• WHAT TO WORK ON: Retyped exactly and without pictures, the lines from the one with "Where should I" through the end of the listing must form the entire answer.

**** GIVEN RECORDS

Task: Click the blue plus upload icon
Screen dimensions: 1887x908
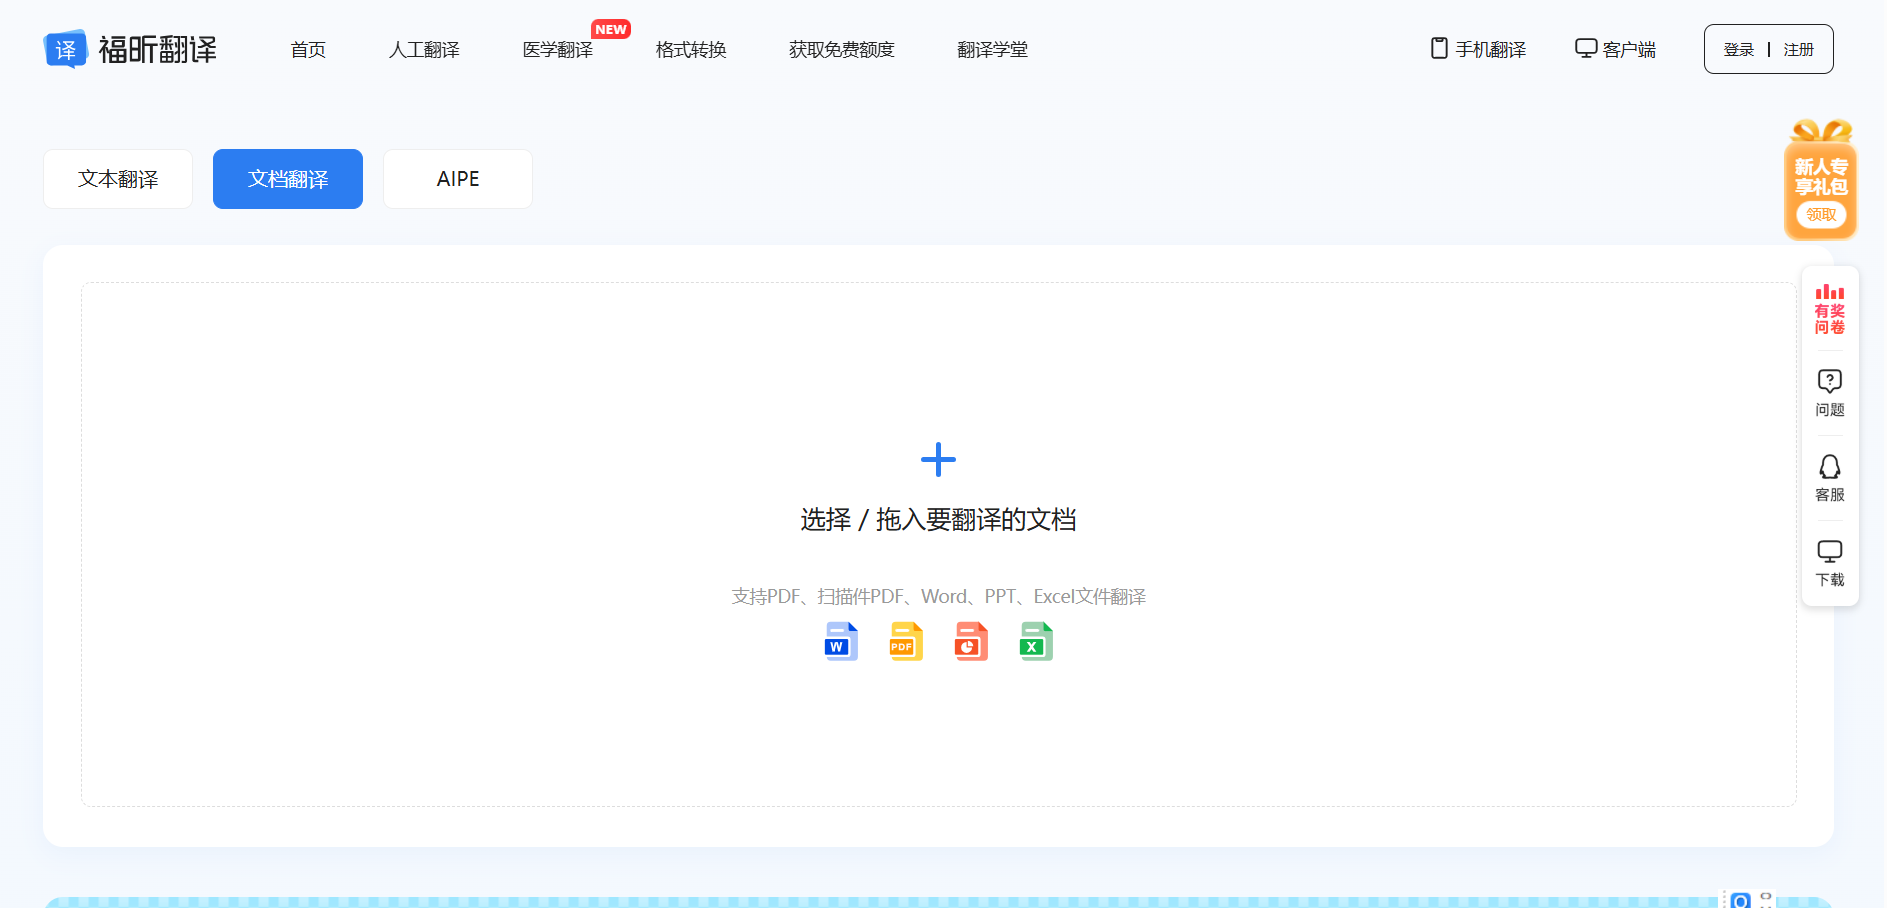Action: coord(938,460)
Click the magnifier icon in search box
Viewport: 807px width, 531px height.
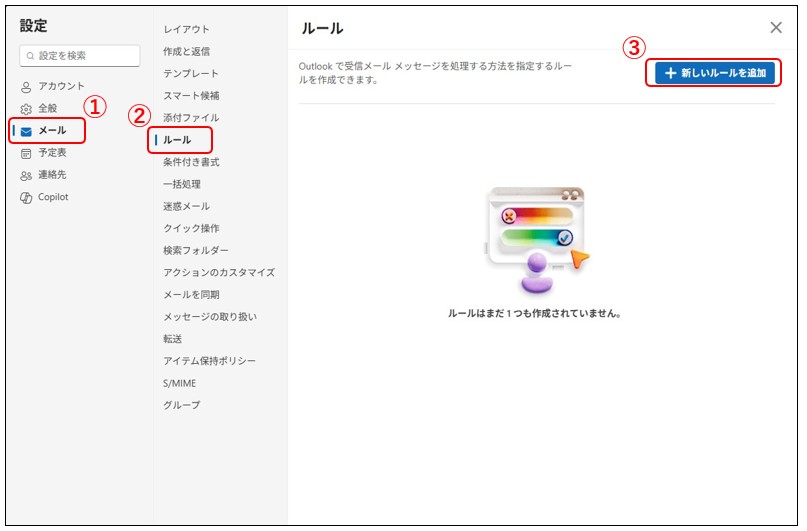[x=30, y=56]
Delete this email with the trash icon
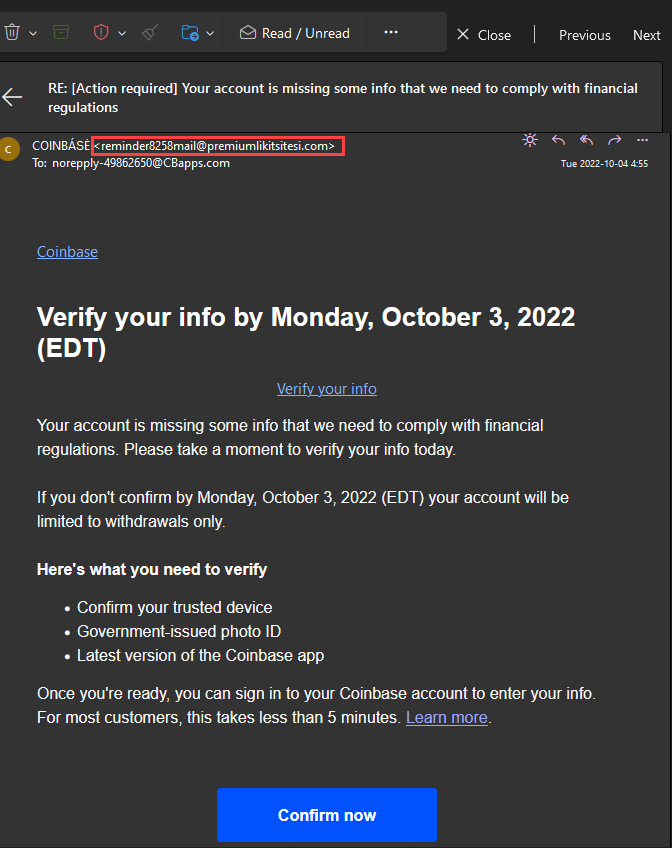Screen dimensions: 672x848 click(x=13, y=32)
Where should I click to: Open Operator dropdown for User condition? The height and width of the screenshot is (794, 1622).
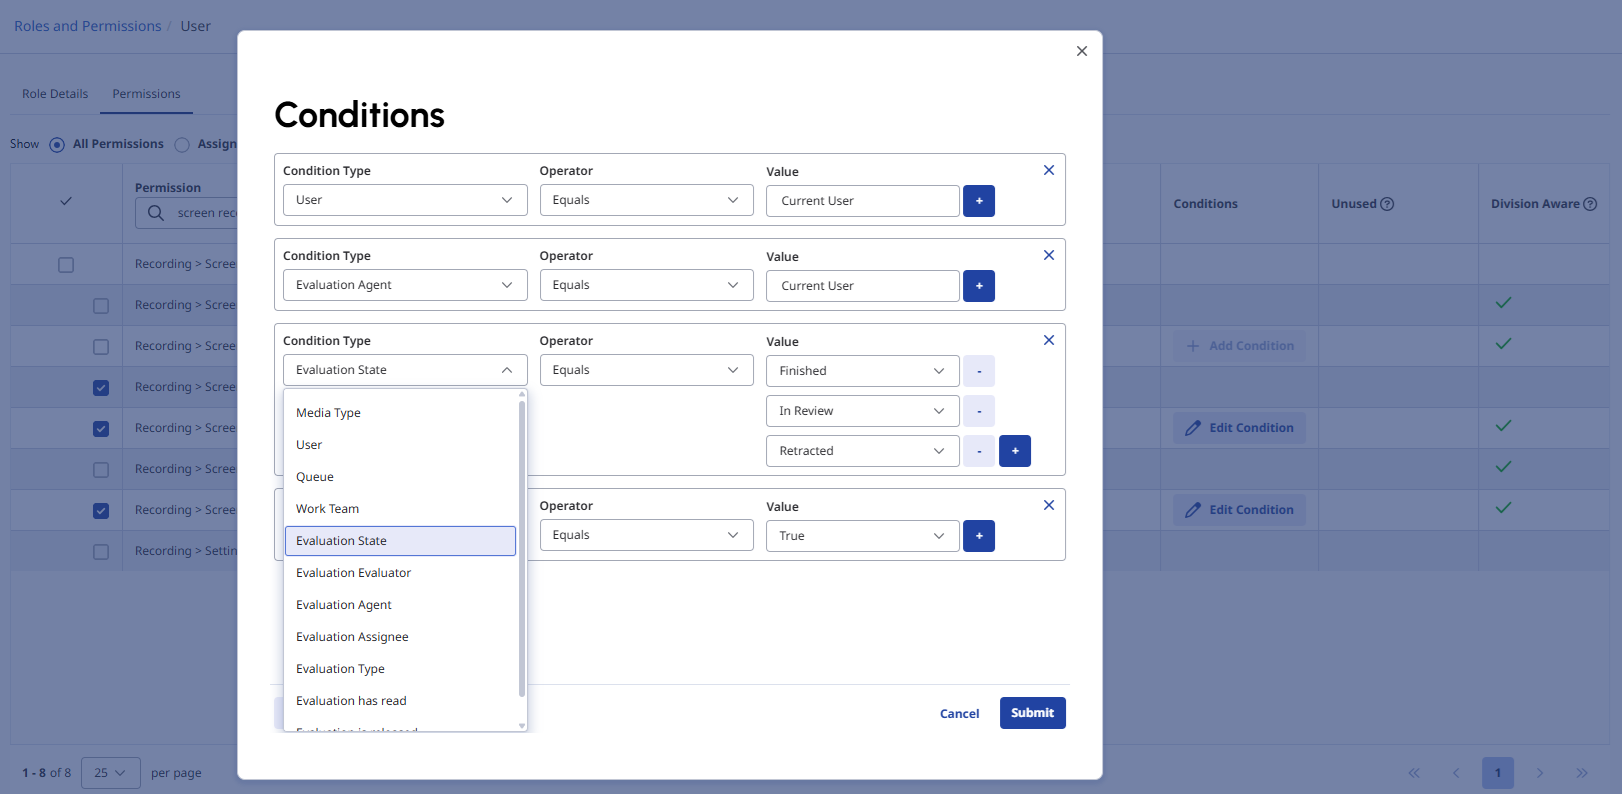[646, 200]
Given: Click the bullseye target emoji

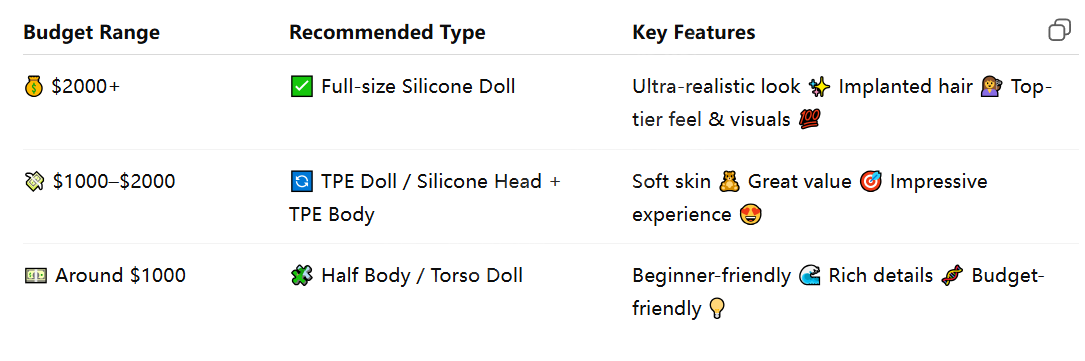Looking at the screenshot, I should pyautogui.click(x=870, y=181).
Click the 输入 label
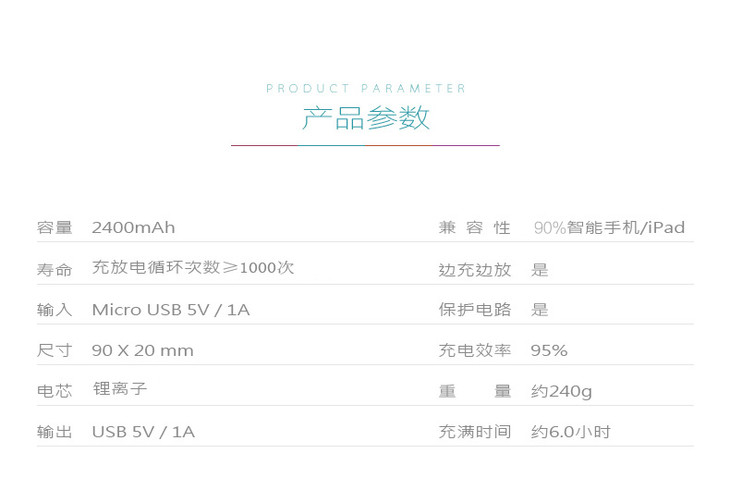This screenshot has height=502, width=730. pyautogui.click(x=55, y=310)
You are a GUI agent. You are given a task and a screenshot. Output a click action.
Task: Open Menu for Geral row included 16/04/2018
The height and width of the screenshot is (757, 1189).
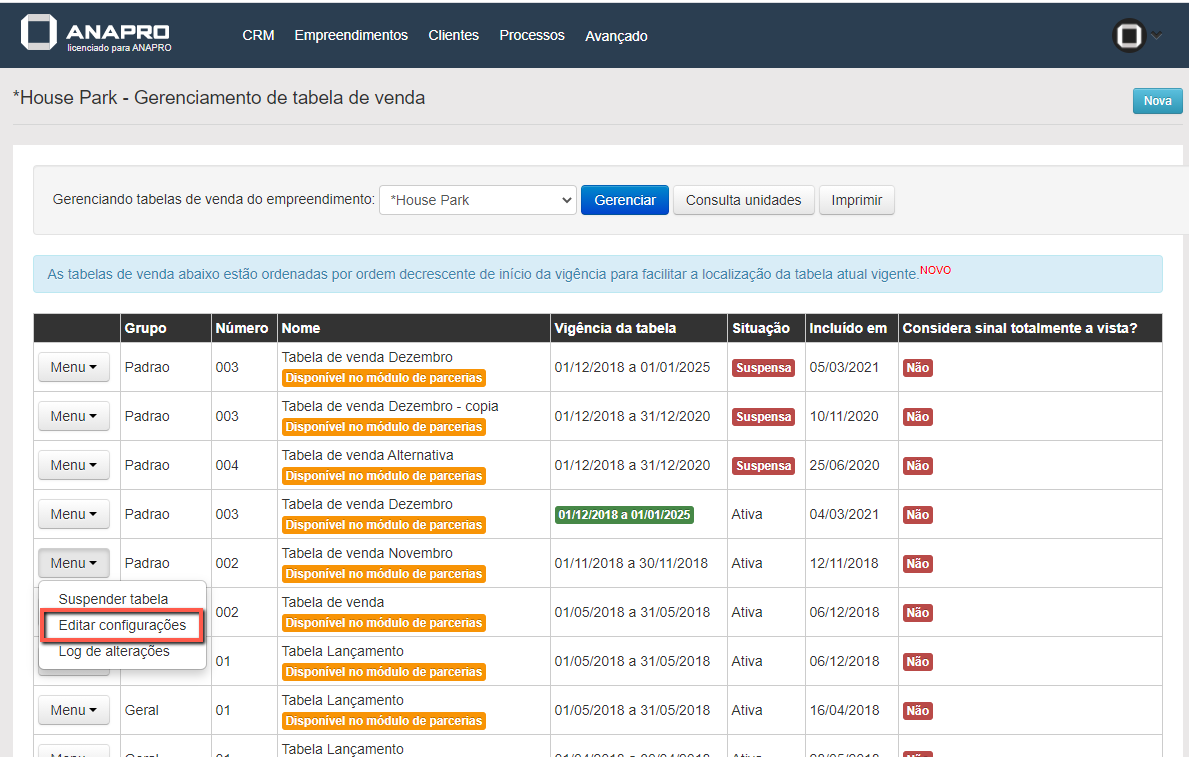click(73, 710)
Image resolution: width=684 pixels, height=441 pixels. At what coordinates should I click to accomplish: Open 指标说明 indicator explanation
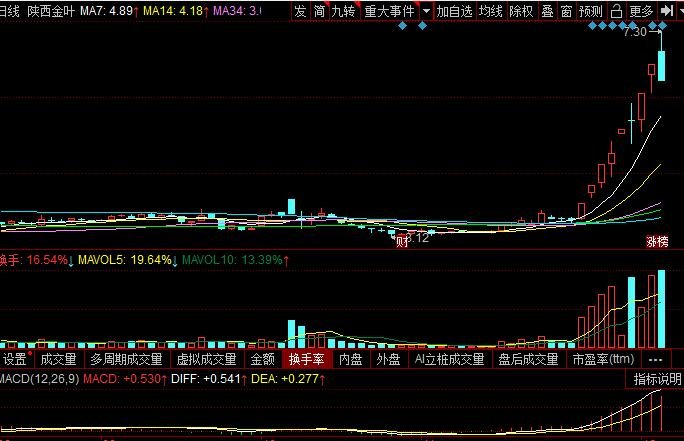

********

• TASK SOLUTION:
Where should I click to: Open Operator dropdown for User condition? The height and width of the screenshot is (794, 1622).
[646, 200]
Given: Click the bullseye target emoji

Looking at the screenshot, I should pyautogui.click(x=870, y=181).
Click the 输入 label
This screenshot has height=502, width=730. pyautogui.click(x=55, y=310)
You are a GUI agent. You are given a task and a screenshot. Output a click action.
Task: Open Menu for Geral row included 16/04/2018
The height and width of the screenshot is (757, 1189).
click(73, 710)
Image resolution: width=684 pixels, height=441 pixels. At what coordinates should I click to accomplish: Open 指标说明 indicator explanation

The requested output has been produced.